You may be accustomed to walking by your typical pay phone these days with a look of disgust, as graffiti covered walls are often accompanied by a mysterious odor. Google, along with 50 other companies, is interested in bringing pay phones to the forefront of the digital world, bidding on a plan to turn the approximately 7,000 NYC pay phones into high-speed WiFi hotspots.

The project, led by the New York Department of Information Technology and Telecommunications involves creating new structures offering free wireless and phone services for pay phones in all five of NYC’s boroughs. Rather than divide the pay phones by neighborhood or location, the city is looking for a single firm to run the entire system. Other interested parties vying for this opportunity include Samsung, Cisco, Time Warner Cable and IBM. It is speculated a decision will be made by year’s end.

Why is Google an ideal candidate? The massive search company is already offering its high bandwidth fiber service in Kansas City, Provo and Austin, and according to their website, looking to expand the service to 34 cities in 9 metro areas.

A little less than half of the pay phones carry advertising, providing a big opportunity for the winner of the bidding war to share ad revenue with the city. New York expects to pay whomever wins the proposal a minimum compensation of $17.5 billion, or half of gross revenues, whichever is greater.

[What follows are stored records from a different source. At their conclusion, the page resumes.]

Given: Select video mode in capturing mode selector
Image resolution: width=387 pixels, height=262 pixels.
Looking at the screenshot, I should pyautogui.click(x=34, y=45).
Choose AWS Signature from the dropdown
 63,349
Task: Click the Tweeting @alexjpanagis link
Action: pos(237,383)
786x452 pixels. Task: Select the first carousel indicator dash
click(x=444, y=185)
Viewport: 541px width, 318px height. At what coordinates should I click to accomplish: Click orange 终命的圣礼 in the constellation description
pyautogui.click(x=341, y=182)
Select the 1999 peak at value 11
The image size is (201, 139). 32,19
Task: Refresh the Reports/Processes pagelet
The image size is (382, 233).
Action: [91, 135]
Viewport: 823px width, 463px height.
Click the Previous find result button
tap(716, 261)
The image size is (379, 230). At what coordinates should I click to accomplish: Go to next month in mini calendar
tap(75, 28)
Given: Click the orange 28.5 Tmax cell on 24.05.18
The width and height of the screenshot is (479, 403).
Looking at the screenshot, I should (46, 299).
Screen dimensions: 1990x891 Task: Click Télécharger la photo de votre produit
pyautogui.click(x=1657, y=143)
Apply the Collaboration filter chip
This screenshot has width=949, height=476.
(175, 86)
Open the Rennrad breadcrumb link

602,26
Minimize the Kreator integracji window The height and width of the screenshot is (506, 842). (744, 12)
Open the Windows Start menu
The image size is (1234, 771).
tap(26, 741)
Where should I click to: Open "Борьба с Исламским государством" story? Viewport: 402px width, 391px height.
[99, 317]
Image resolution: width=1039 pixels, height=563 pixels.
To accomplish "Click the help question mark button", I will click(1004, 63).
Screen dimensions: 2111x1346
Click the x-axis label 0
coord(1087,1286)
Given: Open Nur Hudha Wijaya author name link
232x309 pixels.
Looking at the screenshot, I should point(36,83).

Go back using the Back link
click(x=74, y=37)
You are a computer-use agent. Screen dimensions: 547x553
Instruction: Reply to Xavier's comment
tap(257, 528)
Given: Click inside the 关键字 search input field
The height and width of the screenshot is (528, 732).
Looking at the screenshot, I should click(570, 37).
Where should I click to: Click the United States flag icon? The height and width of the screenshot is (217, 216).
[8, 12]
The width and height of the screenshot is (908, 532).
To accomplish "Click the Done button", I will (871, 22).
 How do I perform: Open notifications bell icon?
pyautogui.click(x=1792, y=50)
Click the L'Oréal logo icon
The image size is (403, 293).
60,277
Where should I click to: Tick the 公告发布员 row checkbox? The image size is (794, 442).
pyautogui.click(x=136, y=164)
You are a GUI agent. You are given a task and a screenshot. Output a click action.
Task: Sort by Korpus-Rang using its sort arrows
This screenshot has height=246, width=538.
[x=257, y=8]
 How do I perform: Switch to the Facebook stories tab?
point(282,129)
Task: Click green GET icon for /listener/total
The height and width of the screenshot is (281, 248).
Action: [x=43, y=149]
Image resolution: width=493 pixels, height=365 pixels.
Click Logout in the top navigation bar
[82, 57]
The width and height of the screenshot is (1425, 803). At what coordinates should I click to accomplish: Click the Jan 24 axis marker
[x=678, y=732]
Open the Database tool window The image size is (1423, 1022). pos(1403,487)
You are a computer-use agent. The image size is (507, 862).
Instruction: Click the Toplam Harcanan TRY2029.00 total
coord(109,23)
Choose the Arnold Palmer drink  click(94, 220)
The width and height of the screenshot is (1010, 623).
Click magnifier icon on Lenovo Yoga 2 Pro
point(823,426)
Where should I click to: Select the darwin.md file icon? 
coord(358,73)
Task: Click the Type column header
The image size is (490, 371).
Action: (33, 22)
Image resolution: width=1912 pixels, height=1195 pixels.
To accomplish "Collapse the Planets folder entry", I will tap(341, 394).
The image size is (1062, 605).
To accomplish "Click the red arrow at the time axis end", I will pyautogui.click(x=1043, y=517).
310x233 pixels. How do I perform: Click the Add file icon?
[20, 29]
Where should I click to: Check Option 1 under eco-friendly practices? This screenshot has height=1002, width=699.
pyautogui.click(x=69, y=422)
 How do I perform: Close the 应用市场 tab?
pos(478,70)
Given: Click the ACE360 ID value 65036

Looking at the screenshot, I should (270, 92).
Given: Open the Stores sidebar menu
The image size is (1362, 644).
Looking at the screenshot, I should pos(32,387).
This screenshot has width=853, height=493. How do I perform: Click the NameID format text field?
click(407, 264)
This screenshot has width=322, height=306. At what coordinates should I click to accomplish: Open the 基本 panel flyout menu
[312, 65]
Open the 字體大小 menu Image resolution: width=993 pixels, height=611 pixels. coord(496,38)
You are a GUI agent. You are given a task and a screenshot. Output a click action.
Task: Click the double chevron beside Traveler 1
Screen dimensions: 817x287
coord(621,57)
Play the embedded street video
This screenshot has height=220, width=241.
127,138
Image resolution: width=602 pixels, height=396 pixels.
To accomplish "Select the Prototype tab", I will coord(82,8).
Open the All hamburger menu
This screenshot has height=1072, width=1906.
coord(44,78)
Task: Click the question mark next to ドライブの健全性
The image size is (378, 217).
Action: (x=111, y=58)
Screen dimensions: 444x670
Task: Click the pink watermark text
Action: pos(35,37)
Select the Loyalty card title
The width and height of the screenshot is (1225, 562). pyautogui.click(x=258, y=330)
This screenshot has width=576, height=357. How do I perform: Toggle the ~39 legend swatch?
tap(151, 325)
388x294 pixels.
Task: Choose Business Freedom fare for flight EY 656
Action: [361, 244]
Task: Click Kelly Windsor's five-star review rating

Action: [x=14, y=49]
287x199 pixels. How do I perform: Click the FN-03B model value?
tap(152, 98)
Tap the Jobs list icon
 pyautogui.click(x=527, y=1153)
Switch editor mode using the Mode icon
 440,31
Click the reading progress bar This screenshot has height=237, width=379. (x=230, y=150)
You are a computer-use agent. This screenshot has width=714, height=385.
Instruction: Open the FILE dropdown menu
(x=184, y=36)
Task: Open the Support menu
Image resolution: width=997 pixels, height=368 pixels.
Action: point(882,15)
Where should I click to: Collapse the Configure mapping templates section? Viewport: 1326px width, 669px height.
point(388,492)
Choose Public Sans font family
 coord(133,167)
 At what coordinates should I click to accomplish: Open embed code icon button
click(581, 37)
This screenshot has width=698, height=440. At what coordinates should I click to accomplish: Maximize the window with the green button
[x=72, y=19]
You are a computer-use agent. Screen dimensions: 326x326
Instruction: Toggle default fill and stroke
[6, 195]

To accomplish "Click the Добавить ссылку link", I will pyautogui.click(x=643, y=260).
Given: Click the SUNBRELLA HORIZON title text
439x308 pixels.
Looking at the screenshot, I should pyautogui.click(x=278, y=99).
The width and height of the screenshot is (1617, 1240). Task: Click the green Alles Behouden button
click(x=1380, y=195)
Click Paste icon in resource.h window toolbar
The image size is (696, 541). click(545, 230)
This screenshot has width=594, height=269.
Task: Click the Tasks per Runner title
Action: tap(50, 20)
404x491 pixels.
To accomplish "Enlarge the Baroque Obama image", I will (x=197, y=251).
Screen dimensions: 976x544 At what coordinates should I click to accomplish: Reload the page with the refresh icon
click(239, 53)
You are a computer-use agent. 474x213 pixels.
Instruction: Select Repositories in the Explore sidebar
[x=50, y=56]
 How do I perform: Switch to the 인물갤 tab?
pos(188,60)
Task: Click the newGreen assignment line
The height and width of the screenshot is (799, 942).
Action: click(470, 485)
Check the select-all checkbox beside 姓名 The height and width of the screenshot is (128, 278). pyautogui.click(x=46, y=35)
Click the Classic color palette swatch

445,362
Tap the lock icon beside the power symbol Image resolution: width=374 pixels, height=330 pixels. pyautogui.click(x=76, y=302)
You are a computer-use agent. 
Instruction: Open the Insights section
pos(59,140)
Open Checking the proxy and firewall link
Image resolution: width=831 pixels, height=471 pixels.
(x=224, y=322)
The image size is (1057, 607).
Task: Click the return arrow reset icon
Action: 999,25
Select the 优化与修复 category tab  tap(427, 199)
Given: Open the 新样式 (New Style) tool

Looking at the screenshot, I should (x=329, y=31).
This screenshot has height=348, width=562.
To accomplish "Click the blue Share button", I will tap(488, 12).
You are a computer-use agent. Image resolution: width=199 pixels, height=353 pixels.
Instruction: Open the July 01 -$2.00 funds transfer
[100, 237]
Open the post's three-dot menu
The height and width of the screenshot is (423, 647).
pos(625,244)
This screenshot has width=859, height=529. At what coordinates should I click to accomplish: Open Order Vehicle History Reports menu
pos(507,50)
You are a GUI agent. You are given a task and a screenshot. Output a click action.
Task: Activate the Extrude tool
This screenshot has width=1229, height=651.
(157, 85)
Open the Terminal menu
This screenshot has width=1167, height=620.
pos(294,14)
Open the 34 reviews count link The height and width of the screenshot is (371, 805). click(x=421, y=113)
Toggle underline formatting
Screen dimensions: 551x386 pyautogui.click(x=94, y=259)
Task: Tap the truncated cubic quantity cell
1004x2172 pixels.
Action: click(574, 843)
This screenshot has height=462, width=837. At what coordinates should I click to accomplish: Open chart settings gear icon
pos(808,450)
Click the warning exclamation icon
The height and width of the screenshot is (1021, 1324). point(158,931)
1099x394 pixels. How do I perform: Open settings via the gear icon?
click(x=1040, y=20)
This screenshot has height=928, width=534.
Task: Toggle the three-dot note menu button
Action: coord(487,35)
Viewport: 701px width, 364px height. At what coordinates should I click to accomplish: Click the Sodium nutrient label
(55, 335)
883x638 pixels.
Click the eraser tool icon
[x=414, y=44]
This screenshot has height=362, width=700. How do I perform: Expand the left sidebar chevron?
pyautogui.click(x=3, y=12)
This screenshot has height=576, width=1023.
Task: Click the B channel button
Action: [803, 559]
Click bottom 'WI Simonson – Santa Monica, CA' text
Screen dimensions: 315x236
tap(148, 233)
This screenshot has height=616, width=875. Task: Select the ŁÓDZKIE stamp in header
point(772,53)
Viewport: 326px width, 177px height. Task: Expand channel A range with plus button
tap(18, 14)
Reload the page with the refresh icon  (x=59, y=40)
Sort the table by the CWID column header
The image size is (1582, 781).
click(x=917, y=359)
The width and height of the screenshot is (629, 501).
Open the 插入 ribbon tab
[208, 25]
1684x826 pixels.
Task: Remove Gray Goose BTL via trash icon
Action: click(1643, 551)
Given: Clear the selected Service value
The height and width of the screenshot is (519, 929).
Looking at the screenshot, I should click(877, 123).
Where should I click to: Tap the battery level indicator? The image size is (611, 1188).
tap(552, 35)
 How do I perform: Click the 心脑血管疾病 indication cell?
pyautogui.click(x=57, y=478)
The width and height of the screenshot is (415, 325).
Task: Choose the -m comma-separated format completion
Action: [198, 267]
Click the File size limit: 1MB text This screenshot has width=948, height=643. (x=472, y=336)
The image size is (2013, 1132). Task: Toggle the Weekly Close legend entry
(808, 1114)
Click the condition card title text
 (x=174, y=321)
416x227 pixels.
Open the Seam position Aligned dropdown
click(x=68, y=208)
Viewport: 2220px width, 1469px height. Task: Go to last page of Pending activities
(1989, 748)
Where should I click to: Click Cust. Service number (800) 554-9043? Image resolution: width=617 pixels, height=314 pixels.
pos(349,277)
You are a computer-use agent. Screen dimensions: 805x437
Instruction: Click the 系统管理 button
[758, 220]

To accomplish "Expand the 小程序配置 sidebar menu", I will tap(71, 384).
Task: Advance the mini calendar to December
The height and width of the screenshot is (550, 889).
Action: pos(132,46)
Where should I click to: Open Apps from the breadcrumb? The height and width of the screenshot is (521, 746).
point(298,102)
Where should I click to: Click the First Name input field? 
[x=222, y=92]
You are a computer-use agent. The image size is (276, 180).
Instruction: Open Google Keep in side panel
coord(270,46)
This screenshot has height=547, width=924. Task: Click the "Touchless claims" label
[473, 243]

The new kiosks should be considered basic infrastructure for the city and built with top-notch equipment. They should be a home of high-speed connectivity, for tourists and New Yorkers alike. Along with WiFi, they will include phone service and the ability to make free 311 and 911 calls.

Because WiFi uses radio waves and pay phones are connected to communication lines and power, the possibility of this new use is perfectly feasible. Some may even beg the question, why hasn’t the city thought of this before? However, unless these new structures are connected to open fiber lines, it’s likely consumers will suffer the same problems often faced using WiFi in NYC parks, such as slow downloads and spotty service.